**Problem to solve**
Retrieve every line of the data holding the word "text".

====== Records for the exercise ======

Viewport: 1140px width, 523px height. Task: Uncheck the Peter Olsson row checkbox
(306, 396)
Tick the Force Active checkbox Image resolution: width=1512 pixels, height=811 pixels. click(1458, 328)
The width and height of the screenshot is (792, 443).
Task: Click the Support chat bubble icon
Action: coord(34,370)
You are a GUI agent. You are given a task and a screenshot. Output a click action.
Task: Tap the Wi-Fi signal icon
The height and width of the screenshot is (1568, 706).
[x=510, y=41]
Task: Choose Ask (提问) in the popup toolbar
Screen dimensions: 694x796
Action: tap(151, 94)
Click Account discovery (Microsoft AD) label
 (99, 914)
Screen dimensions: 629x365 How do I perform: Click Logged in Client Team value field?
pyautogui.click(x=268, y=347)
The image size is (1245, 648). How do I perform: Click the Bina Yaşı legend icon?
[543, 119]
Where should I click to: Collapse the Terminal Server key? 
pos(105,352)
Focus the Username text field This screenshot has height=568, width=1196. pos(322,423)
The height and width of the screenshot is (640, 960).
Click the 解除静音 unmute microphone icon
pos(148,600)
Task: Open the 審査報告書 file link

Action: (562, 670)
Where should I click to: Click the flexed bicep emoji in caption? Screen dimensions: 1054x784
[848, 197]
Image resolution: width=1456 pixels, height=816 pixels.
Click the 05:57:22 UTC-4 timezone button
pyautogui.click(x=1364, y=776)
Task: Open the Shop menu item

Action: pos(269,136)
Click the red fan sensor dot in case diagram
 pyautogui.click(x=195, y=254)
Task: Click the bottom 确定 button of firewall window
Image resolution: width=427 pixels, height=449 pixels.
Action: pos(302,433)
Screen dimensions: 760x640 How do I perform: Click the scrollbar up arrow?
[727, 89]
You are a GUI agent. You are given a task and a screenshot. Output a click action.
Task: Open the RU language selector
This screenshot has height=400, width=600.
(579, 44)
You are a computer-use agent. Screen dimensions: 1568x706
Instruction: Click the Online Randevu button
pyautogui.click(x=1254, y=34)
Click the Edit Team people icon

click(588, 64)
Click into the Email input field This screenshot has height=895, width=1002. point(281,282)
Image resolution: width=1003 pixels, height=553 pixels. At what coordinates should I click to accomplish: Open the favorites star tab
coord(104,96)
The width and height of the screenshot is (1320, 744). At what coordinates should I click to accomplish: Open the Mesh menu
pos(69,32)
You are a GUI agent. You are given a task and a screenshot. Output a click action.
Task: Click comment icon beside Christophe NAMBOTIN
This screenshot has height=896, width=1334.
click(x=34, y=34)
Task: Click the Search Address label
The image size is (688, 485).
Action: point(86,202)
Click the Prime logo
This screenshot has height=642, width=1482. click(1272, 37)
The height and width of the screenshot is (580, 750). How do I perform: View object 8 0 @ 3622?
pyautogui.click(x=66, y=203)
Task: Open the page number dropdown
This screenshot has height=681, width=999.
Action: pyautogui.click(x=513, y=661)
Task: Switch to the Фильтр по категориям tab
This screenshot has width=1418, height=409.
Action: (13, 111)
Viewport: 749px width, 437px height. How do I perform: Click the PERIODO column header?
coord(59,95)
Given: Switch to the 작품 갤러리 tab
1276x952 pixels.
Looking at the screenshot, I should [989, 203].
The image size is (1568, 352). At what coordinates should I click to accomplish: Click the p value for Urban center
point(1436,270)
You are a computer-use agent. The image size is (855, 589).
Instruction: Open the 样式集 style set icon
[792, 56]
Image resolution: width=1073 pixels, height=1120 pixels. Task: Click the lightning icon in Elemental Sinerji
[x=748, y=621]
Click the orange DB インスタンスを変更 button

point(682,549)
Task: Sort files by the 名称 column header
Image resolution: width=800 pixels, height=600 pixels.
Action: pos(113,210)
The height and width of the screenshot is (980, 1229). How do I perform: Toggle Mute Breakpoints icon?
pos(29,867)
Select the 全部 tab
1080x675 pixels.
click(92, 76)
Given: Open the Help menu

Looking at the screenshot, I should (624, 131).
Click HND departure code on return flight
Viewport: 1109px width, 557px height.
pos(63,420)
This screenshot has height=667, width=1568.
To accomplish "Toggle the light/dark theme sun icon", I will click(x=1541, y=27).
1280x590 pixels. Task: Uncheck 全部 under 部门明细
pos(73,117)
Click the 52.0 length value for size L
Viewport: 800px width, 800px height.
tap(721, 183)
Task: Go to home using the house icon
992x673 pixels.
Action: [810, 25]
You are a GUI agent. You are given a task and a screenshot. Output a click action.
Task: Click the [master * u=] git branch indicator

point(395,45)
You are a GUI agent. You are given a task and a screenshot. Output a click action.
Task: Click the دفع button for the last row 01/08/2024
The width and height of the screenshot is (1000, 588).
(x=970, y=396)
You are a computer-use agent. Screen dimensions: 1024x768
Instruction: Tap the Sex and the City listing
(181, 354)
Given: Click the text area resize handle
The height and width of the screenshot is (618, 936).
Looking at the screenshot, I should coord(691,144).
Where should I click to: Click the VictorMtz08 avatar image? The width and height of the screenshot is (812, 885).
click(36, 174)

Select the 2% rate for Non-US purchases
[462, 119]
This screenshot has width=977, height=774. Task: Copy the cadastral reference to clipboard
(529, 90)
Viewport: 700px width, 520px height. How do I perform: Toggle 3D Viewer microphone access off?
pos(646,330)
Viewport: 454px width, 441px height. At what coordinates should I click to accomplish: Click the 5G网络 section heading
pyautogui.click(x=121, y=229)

======

**Expected answer**
Focus the Username text field This screenshot has height=568, width=1196. pos(322,423)
Given: Click the text area resize handle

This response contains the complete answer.